What else did many have in common?

  • There were more morning people than night owls. Most had a clear routine. The majority woke early, worked until midday, took a break for a few hours then resumed work until dinner. Most seemed to use the evening hours for relaxation and socializing.
  • Going for walks was another pattern. Tchaikovsky, Nathaniel Hawthorne, Georgia O’Keefe and many others had long walks as part of their daily routine.
  • Kids, don’t try this at home but copious amounts of drugs, alcohol and smoking was mentioned as well. Balzac regularly drank over 50 cups of coffee during a work session; Freud smoked as many as 20 cigars a day for decades; there was no shortage of alcoholics, and I was surprised just how common the use of amphetamines was.

Philosopher Jean-Paul Sartre:

Via Daily Rituals: How Artists Work:

…he turned to Corydrane, a mix of amphetamine and aspirin then fashionable among Parisian students, intellectuals, and artists (and legal in France until 1971, when it was declared toxic and taken off the market).
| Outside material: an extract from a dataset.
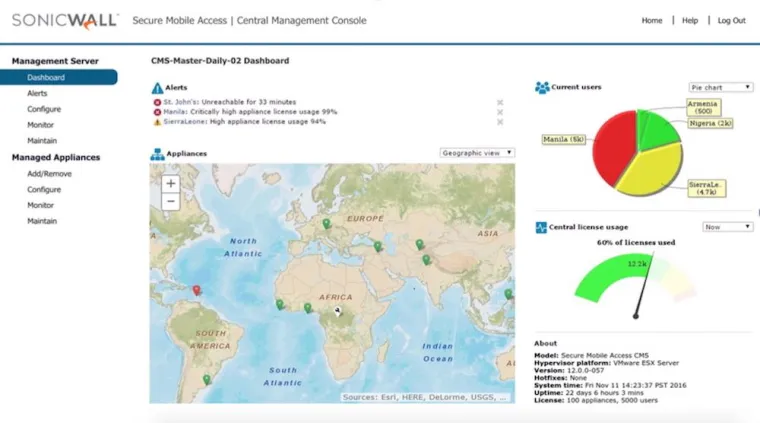Click the Log Out link

pos(731,20)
The prescribed dose was one or two tablets in the morning and at noon. Sartre took twenty a day… “His diet over a period of twenty-four hours included two packs of cigarettes and several pipes stuffed with black tobacco, more than a quart of alcohol— wine, beer, vodka, whisky, and so on— two hundred milligrams of amphetamines, fifteen grams of aspirin, several grams of barbiturates, plus coffee, tea, rich meals.”

Mathematician Paul Erdos:

Via Daily Rituals: How Artists Work:

Erdos owed his phenomenal stamina to amphetamines— he took ten to twenty milligrams of Benzedrine or Ritalin daily. Worried about his drug use, a friend once bet Erdos that he wouldn’t be able to give up amphetamines for a month. Erdos took the bet and succeeded in going cold turkey for thirty days. When he came to collect his money, he told his friend, “You’ve showed me I’m not an addict. But I didn’t get any work done. I’d get up in the morning and stare at a blank piece of paper. I’d have no ideas, just like an ordinary person. You’ve set mathematics back a month.” After the bet, Erdos promptly resumed his amphetamine habit, which he supplemented with shots of strong espresso and caffeine tablets. “A mathematician,” he liked to say, “is a machine for turning coffee into theorems.”
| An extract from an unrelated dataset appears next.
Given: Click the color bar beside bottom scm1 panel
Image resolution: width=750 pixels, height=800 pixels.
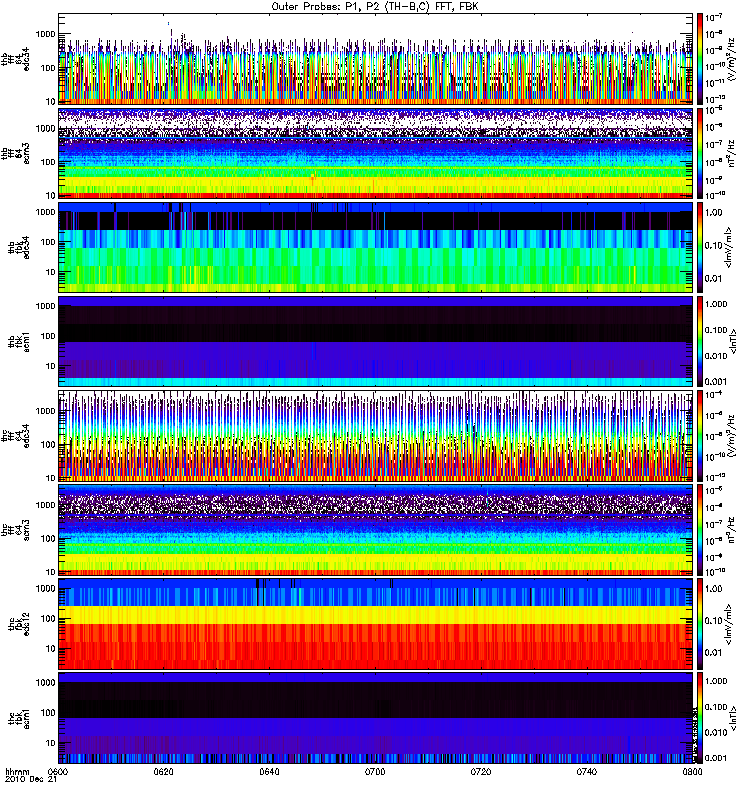Looking at the screenshot, I should click(x=701, y=717).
As the Erdos anecdote illustrates, many of the drugs (especially the amphetamines) were not used for pleasure, but as a way to increase productivity and output.

Overall, the message is clear. Work, work, work. To be a genius at your craft it’s all about the hours and dedication.

Via Daily Rituals: How Artists Work

“Sooner or later,” Pritchett writes, “the great men turn out to be all alike. They never stop working. They never lose a minute. It is very depressing.”